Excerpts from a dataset
▬▬▬▬▬▬
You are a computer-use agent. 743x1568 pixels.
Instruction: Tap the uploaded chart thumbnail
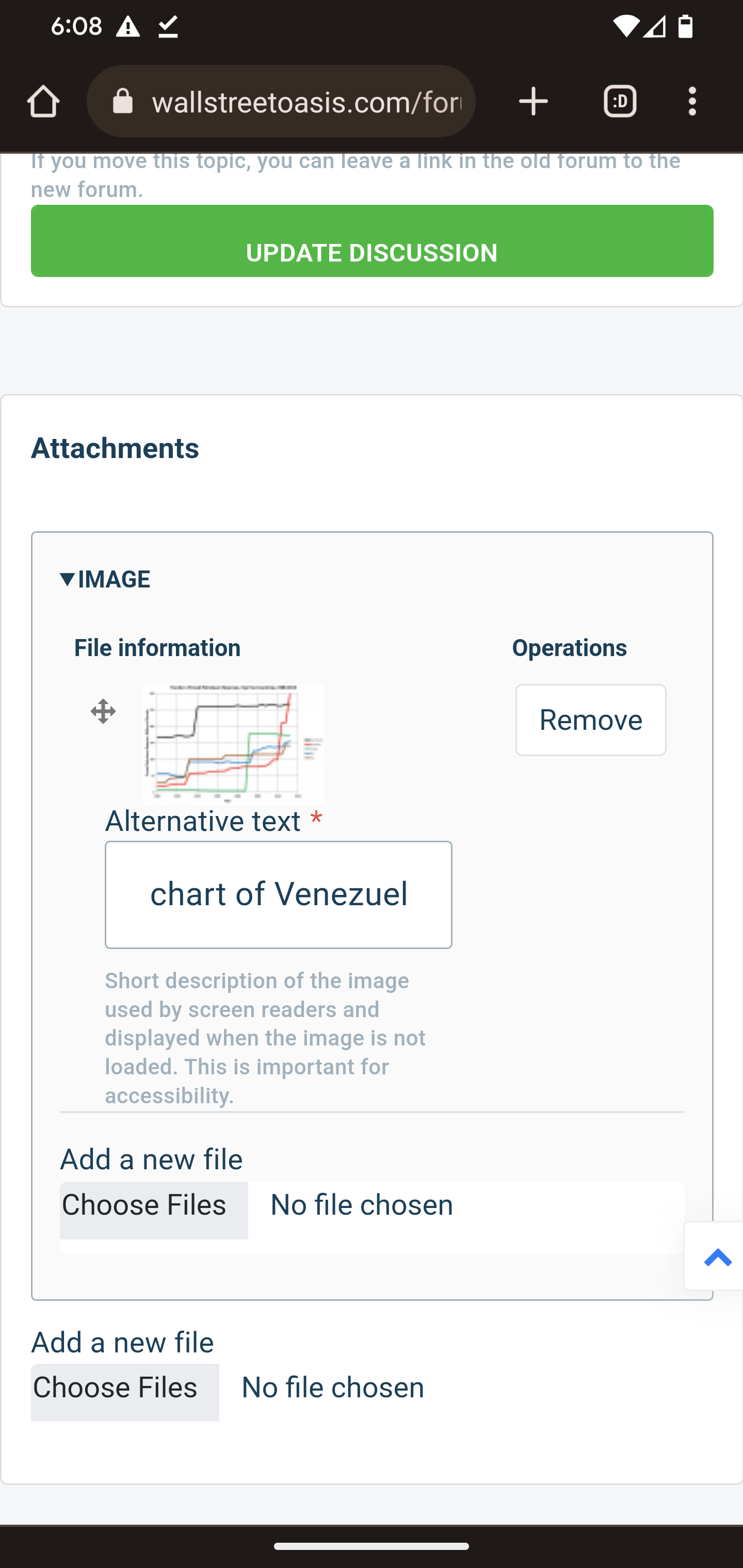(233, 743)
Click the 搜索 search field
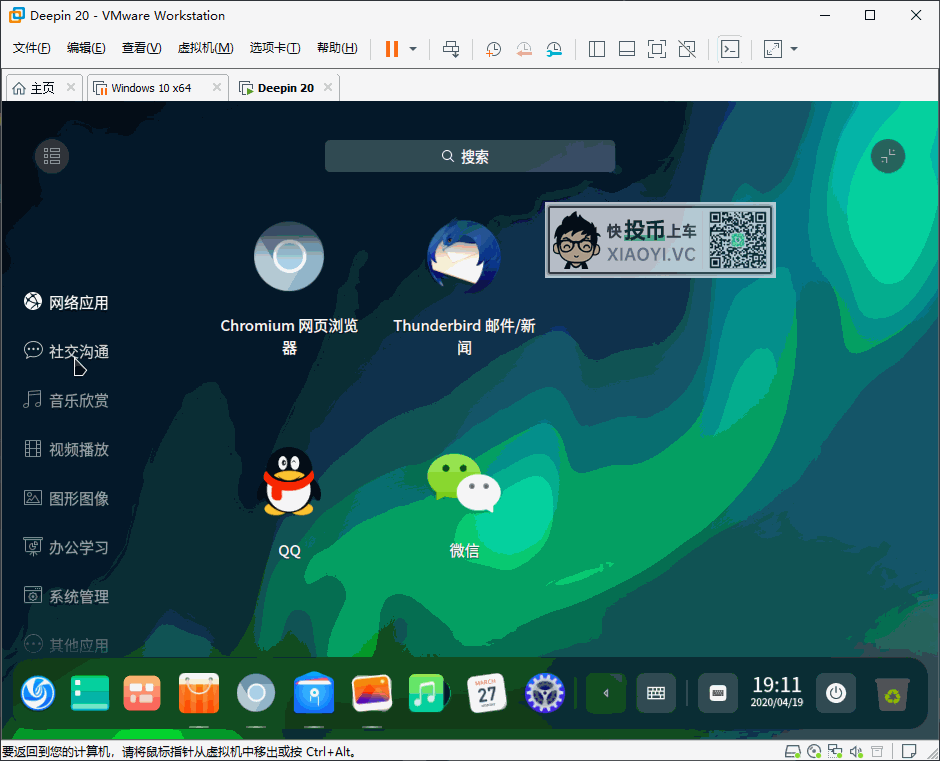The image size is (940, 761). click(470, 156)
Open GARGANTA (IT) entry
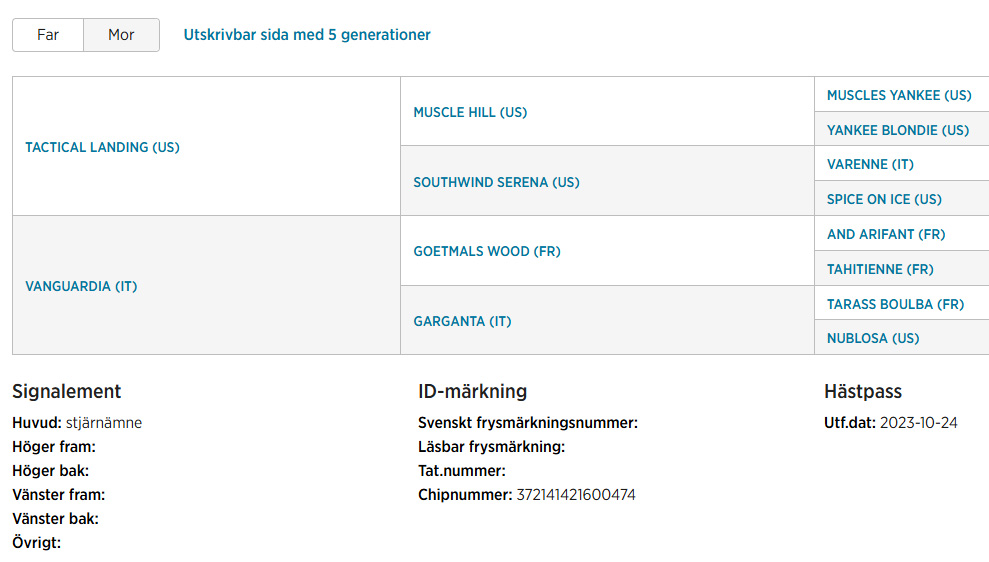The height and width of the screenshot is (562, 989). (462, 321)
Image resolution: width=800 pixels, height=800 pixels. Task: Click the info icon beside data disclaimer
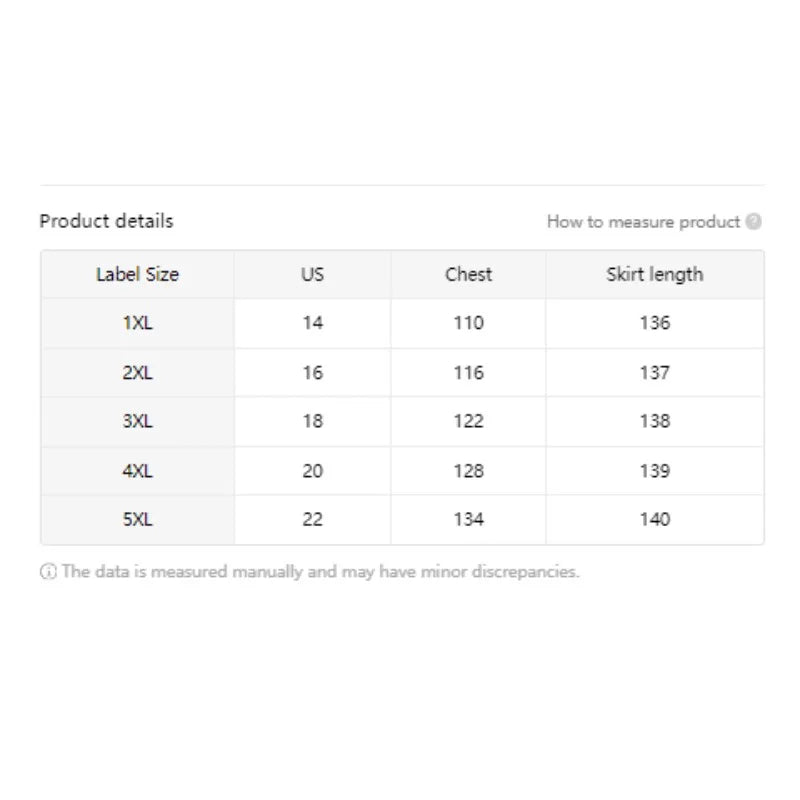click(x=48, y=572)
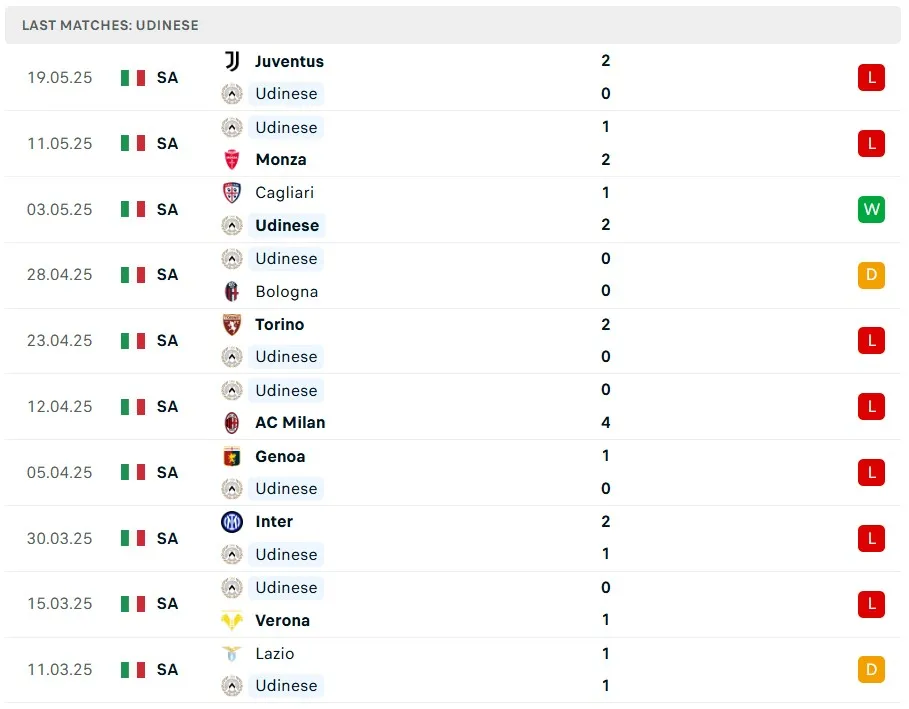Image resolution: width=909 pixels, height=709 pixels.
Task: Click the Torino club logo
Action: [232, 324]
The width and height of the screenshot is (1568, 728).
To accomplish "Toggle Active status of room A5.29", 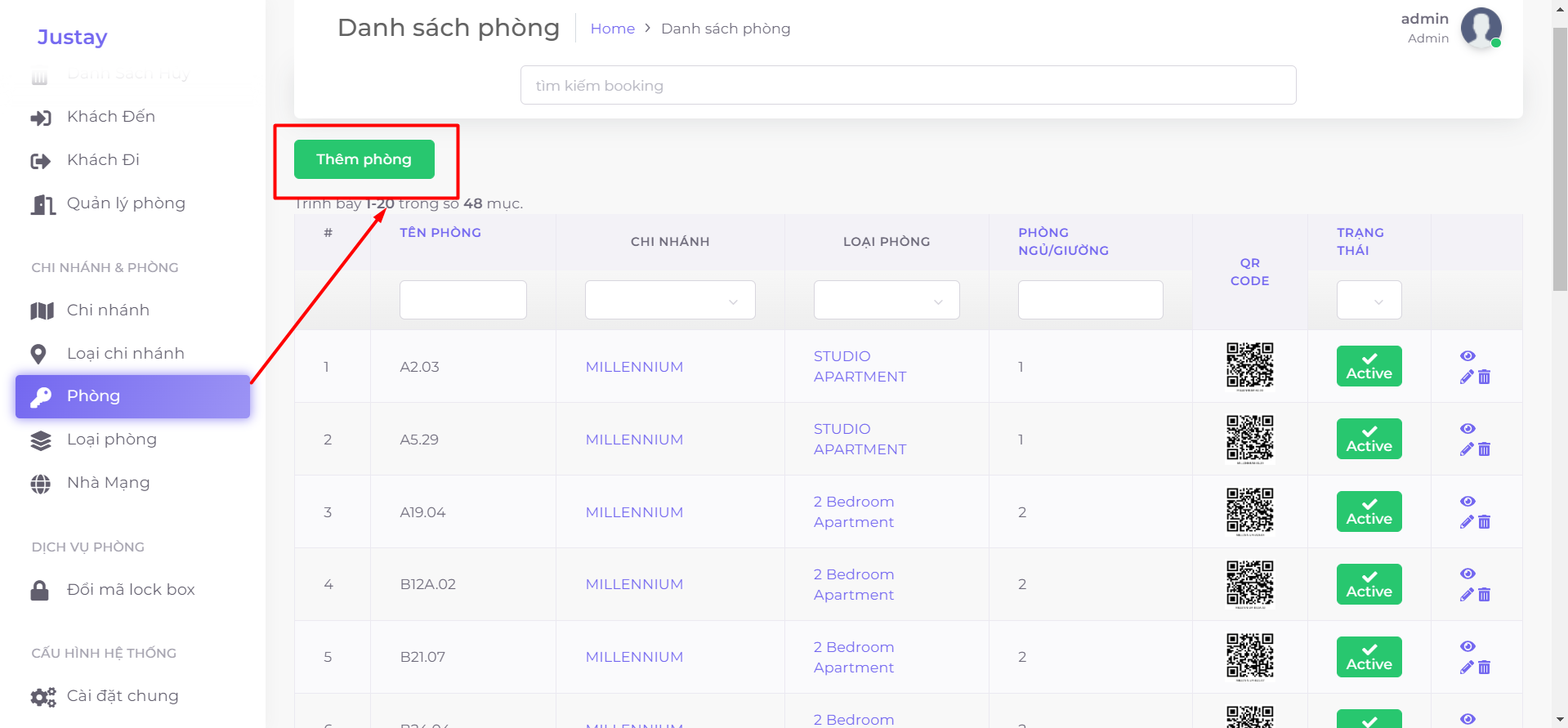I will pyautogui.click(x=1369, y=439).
▬▬▬▬▬▬
• _TASK DESCRIPTION_
Every line above in the stretch from the one with "Image resolution: width=800" through the one with "The width and" is to be transcribed exactly, ends included. No picture is copied.

• _WRITTEN ANSWER_
Image resolution: width=800 pixels, height=800 pixels. Task: Click the info icon beside data disclaimer
click(x=48, y=572)
Image resolution: width=909 pixels, height=709 pixels.
Task: Click the Torino club logo
Action: [232, 324]
The width and height of the screenshot is (1568, 728).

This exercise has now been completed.